Şimdide Çin mitolojisinden birini ele alalım. Bir çiftçi, gök gürültüsünü yakalar ve hapseder. Ona su vermez ki büyümesin ve fırtına oluşturmasın. Ama bir işi için gittiğinde iki çocuğu (Fu ve Xi) su verirler. Gök gürültüsü serbest kalır ve çocuklara diş verir. Dişten su kabak çıkar, büyür. Çiftçi döndüğünde durumu anlar. Fırtınanın geleceğini düşünür. Demirden gemi yapmaya başlar. Fırtına başlayınca, çiftçi gemiye, iki çocuğu su kabağının içine girerler. Sular gemiyi cennete kadar yükseltir. Çiftçi cennetin kapısına vurur. Cennettekiler kızarlar ve altından suyu çekerler. Gemi de kabak da dünyaya düşer. Gemi parçalanır, çiftçi ölür. Kabak yumuşakça iniş yaptığından çocuklar kurtulur. Ama dünyada sadece iki kardeşi kalmış olur. Bu kardeşlere bundan sonra Fu Xi kardeşler ismi verilir. İkisi evlenir ve kız kardeşi hamile kalır, bir et parçası doğurur. Et parçasını küçük parçalara ayırırlar. Fakat esen bir rüzgâr, et parçalarını etrafa dağıtır. Bu et parçalarından da insanlar oluşur.

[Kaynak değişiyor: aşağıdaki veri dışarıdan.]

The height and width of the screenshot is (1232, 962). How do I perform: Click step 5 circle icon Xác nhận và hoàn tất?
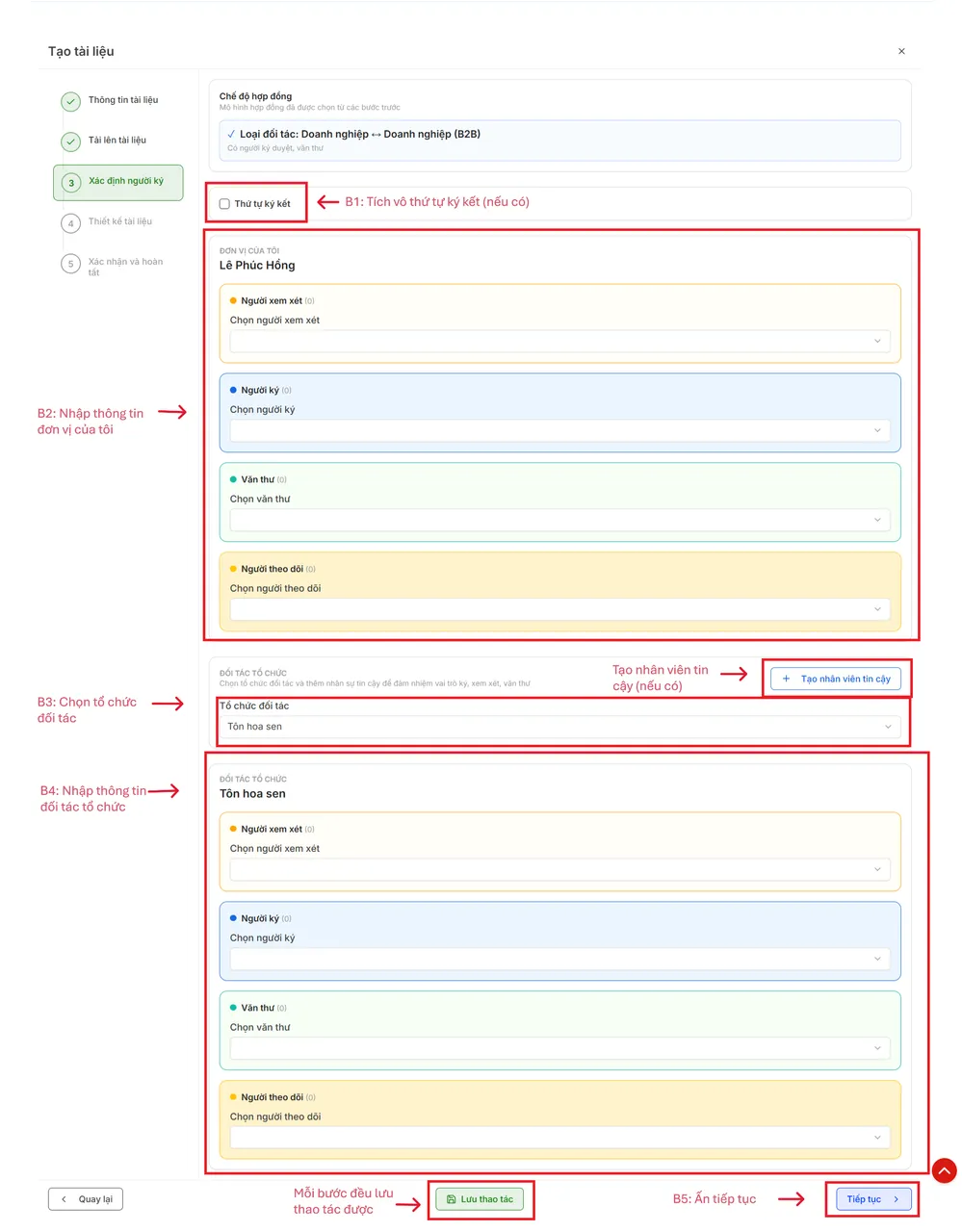pyautogui.click(x=70, y=264)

Bu Çin mitolojisindeki anlatım ile kutsal kitaplardaki anlatım arasında benzerlik dikkati çekiyor.
Devletleri yöneten hakanlar, krallar, sultanlar, tarih boyunca, kendilerini Tanrı’nın (ister tek olan Tanrı, isterse göğün oğlu veya güneşin oğlu olsun) temsilcisi olarak görmüşler ve göstermişlerdir. Arada Firavun gibi, kendini tanrı zannedenler de çıkmıştır, günümüzde de çıkmaktadır.

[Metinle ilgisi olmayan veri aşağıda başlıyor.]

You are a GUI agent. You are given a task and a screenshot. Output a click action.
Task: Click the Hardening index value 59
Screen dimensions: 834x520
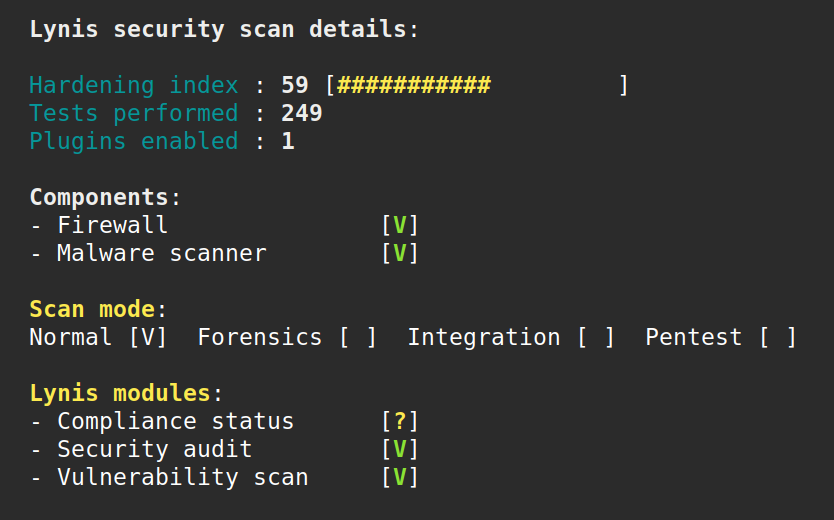[x=295, y=86]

Demek ki, insanların yapıları aynı olduğundan ve tek Tanrı’nın gönderdiği elçilerin anlattıklarının bir kısmı kulaklarda kaldığından, mitolojiler ve destanlar arasında benzerlikler oluşmuş. O halde günümüzdeki dini ve fikri farklılıkları azaltabilmek için eski destanların ve mitolojilerin benzerliklerinden yararlanmak faydalı olabilir. Çünkü günümüzde de insanların yapıları aynıdır. Dolayısıyla birbirimizle ilişkilerimizde, bizi birbirimize düşüren görünür bilgilerden daha çok, insanlık olarak ortak anlayış ve duygularımız üzerinden yürümekte fayda var.